Bera (בֶּ֫רַע Beraʿ; possibly meaning "gift", Βάλλα βασιλέως Σοδόμων: Balla, king of Sodom) was the king of the city of Sodom according to the Hebrew Bible. His interactions with Abram, later called Abraham, are recorded in Genesis 14. Rabbi Meir suggested that his name signified that he was an "evil son" (ben ra' ), an interpretation which Gottheil and Levi describe in the Jewish Encyclopedia as "playful".

==Biblical account==
In Genesis 14:2, the text says:
They [Chedorlaomer and his allies] made war with Bera king of Sodom, Birsha king of Gomorrah, Shinab king of Admah, Shemeber king of Zeboiim, and the king of Bela (that is, Zoar).

In this narrative, Bera joins four other Canaanite city kings in rebelling against Chedorlaomer, an Elamite king, and his allies who rule a vast area. In the Battle of the Vale of Siddim, the combined imperial forces plunder Sodom and nearby cities, taking many people captive and also much plunder. Bera and the king of Gomorrah, Birsha, flee the battle and fall into one of Siddim's many tarpits, while other survivors escape into the mountains. Abram's nephew Lot is captured during the battle, leading Abram (later Abraham) to engage in a rescue expedition.

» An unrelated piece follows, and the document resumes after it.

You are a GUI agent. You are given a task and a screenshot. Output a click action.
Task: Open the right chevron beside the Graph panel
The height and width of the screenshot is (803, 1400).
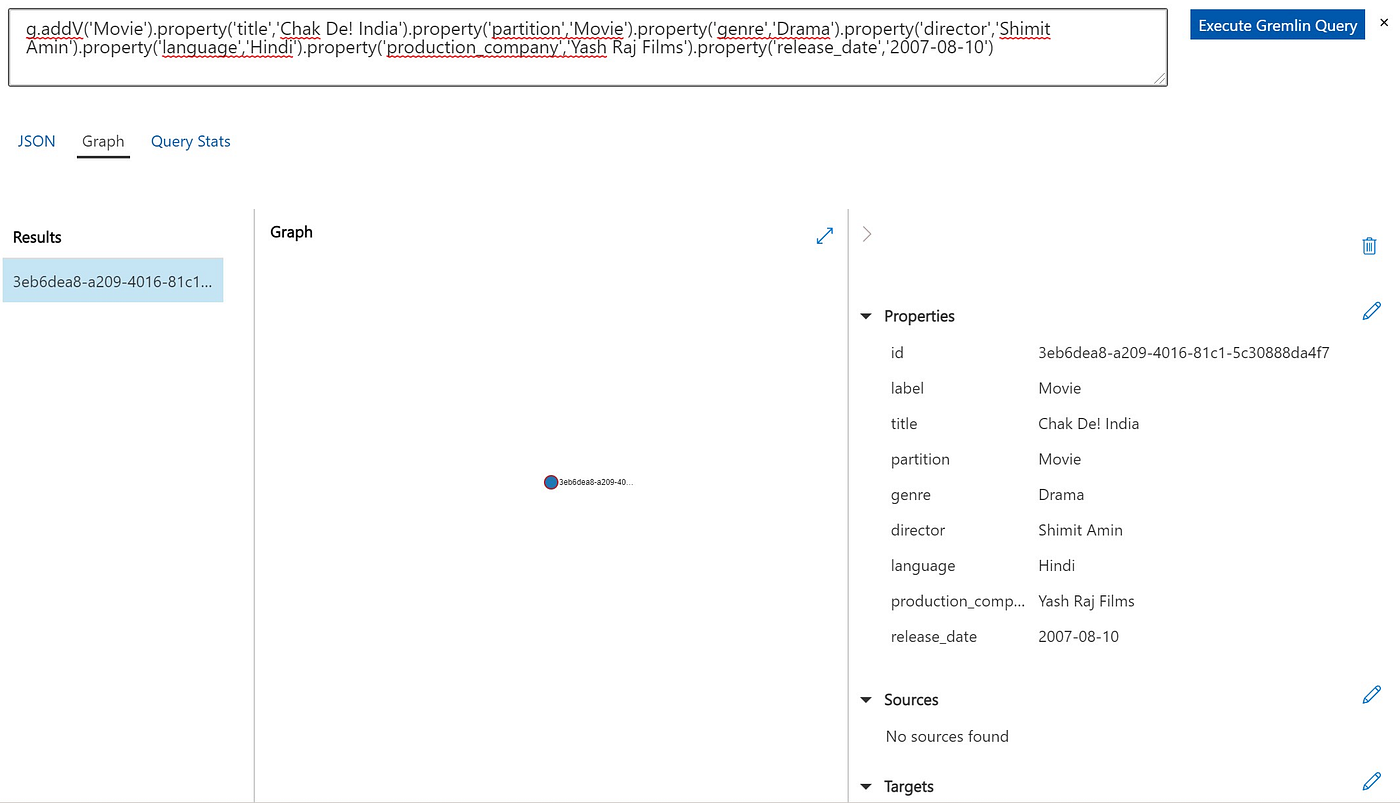[865, 233]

Later in the same chapter, after Abram has rescued Lot and the possessions of the rebel kings captured by Chedorlaomer, "the king of Sodom" is the representative king who meets with Abram, and a dialogue between Abram and king is recorded:
The king of Sodom said to Abram, "Give me the persons, but take the goods for yourself." But Abram said to the king of Sodom, "I have lifted my hand to the Lord, God Most High, Possessor of heaven and earth, that I would not take a thread or a sandal strap or anything that is yours, lest you should say, 'I have made Abram rich.' I will take nothing but what the young men have eaten, and the share of the men who went with me. Let Aner, Eshcol, and Mamre take their share." (Note: Genesis 14:13 refers to Abram living by the oaks of Mamre the Amorite, brother of Eshcol and of Aner, ... Abram's allies.)

==Scholarly discussion==
The account of Melchizedek's blessing of Abram in verses 17-20 has been described as a "parenthetical" insert into the story of Abram and Bera, although Methodist writer Joseph Benson also observes that Abram uses in verse 22 the same words, referring to "the most high God, the possessor of heaven and earth", which Melchizedek has used in his blessing. Benson surmises that Abram might have thought of Bera as "a proud and scornful man", liable to reproach Abram later if he has in any way profited from retrieving the possessions of the king.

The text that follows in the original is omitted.